[What you are asked to do]: Your reply should consist only of the lines from the one holding "You are a computer-use" to the last line of the data below, written out exactly and without pictures.

** The records follows **

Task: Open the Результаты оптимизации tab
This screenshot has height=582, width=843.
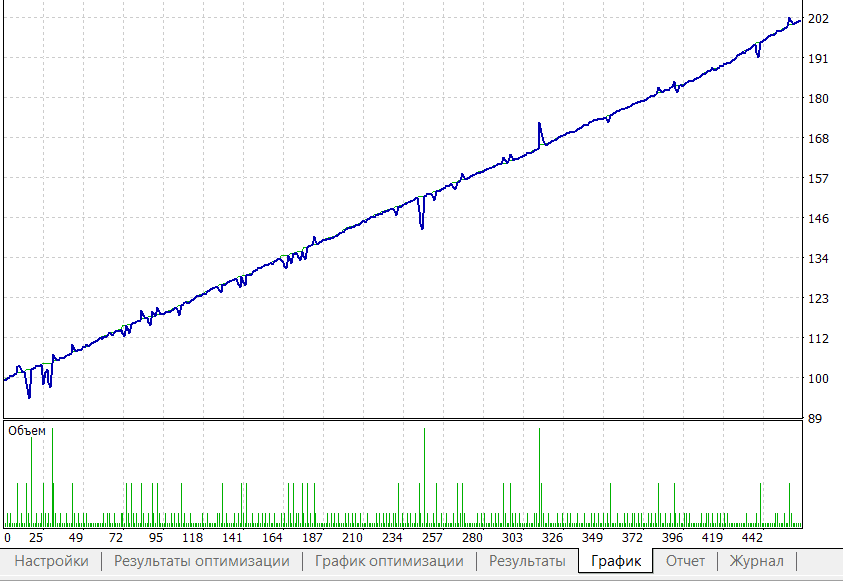Action: 201,561
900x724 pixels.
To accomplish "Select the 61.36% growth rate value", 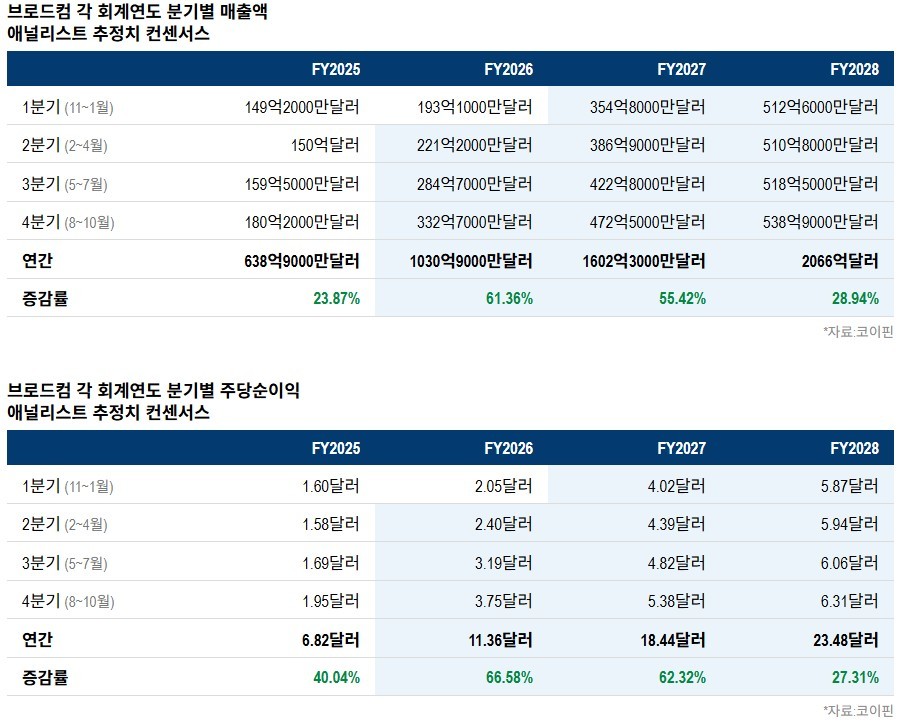I will point(509,299).
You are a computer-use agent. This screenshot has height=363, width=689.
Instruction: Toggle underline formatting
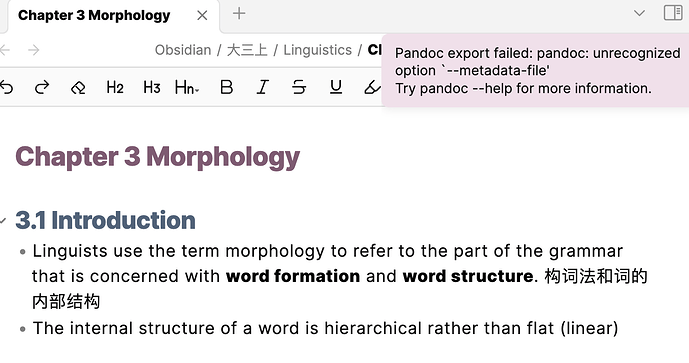pos(336,87)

** End of The records **

[Solution to this exercise]:
You are a computer-use agent. This screenshot has height=363, width=689.
Instruction: Toggle underline formatting
pos(336,87)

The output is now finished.